Neal Pollack did an excellent job in describing the ridiculous situation involving the blind street musician Gary Jones and the CTA president Frank Kruesi [May 14]. It's good to know that a political mercenary who clearly never missed a meal in his life has the time to pursue peanut salespersons, small vendors, and musicians while the real problems on the CTA, like maintenance, the resultant scheduling problems, and general comfort on the system, go unaddressed. While it takes 45 minutes to get two and a half miles across town on the Diversey bus in this city (while I can ride my bicycle in 20), trains and buses are jammed, and janitorial services get neglected, this character has himself or another supervisor named Rich harassing people who are simply plying a trade or trying to make a few bucks.

A point that I think was underemphasized is that the district court in New York City has declared that the musicians in that city have a First Amendment right to perform in the subways. The point is that the New York transit system had to make reasonable accommodation for people to exercise their First Amendment rights. As was mentioned, people playing acoustic instruments in New York City can play anywhere in the system without a permit. People playing amplified instruments must play in the large areas upstairs, as I understand it. Since Chicago does not have large areas upstairs, other accommodations would have to be made, but clearly the "starvation zones" are not reasonable accommodation. The real contradiction in the "starvation zone" regime is that in order to be heard from those zones, one must be amplified or be very loud in some other way. Even then, it is difficult to get people to walk over and listen, much less demonstrate their approval by tipping (while musicians need money, the tips are also reassurance that people appreciate the performance).

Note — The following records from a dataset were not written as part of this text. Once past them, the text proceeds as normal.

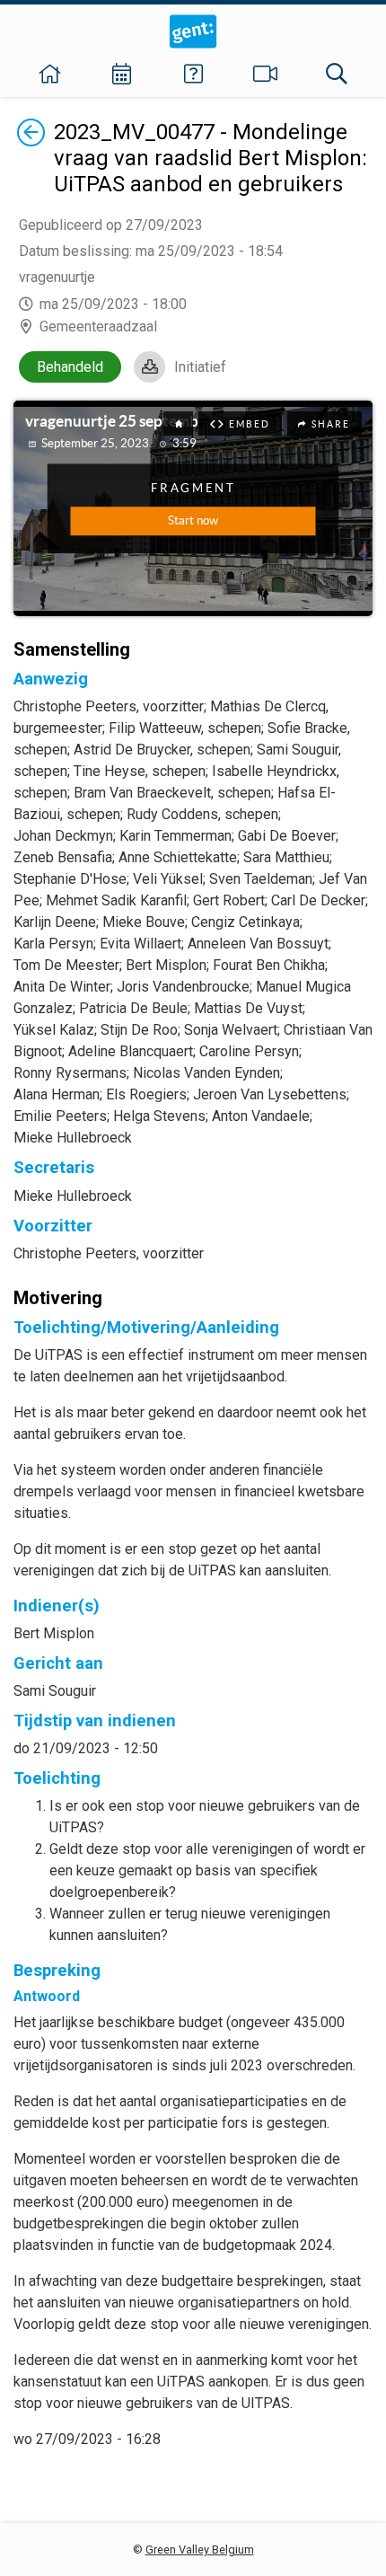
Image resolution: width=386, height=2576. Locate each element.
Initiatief (200, 366)
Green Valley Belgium (199, 2549)
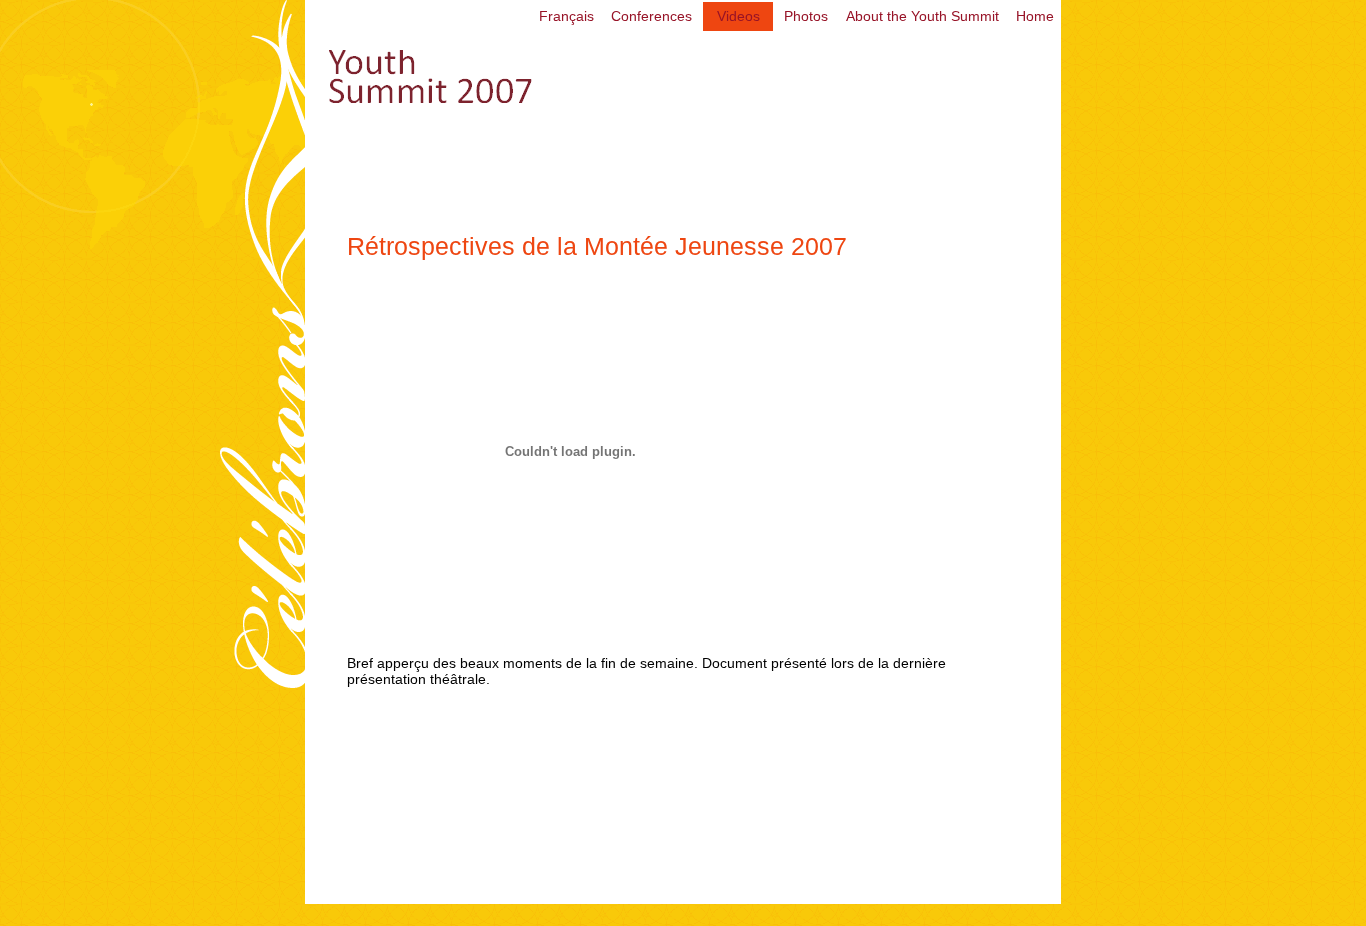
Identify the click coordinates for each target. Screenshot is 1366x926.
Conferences (651, 16)
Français (566, 16)
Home (1035, 16)
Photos (806, 16)
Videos (738, 16)
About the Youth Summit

In my bovine scatological reference to the Daley administration's activities since they took over the city government, it was not clear that the CTA and the city pretended to negotiate with the musicians in 1990. The musicians told the city that we would even buy meters for the police to measure our volume so that it could technically be kept under 80 decibels. Like other public hearings that the CTA has held, it made no difference what we (or the public) said about the situation at hand, the CTA was going to do what it wanted anyway (we've seen this with fare increases and cutbacks time and time again). While the ACLU did help at first, they have refused to help the musicians since then. They say "We have done enough." Enough to them apparently involves leaving the musicians still deprived of their First Amendment rights. Clearly, if the CTA attempted to prosecute Mr. Jones based on the fact that the CTA is government subsidized, then one does not need a law degree to see that people on CTA "property" are entitled to constitutional protections (the use of public facilities for religious studies is the most well-known instance of how this principle has been applied).

Mayor Daley apparently has a real mental problem with the idea of people doing things that are unusual. Unless a musician has corporate or other monetary backing, the Daley administration does not deem their entry into a market in which they must prove their skills and entertainment value to be legitimate. So much for the "free market."

No one to my knowledge has ever been injured while listening to music on the platform. People have been hurt financially and psychically by the deficiencies of services on the CTA while Mr. Kruesi is in court picking on starving artists and small-time vendors.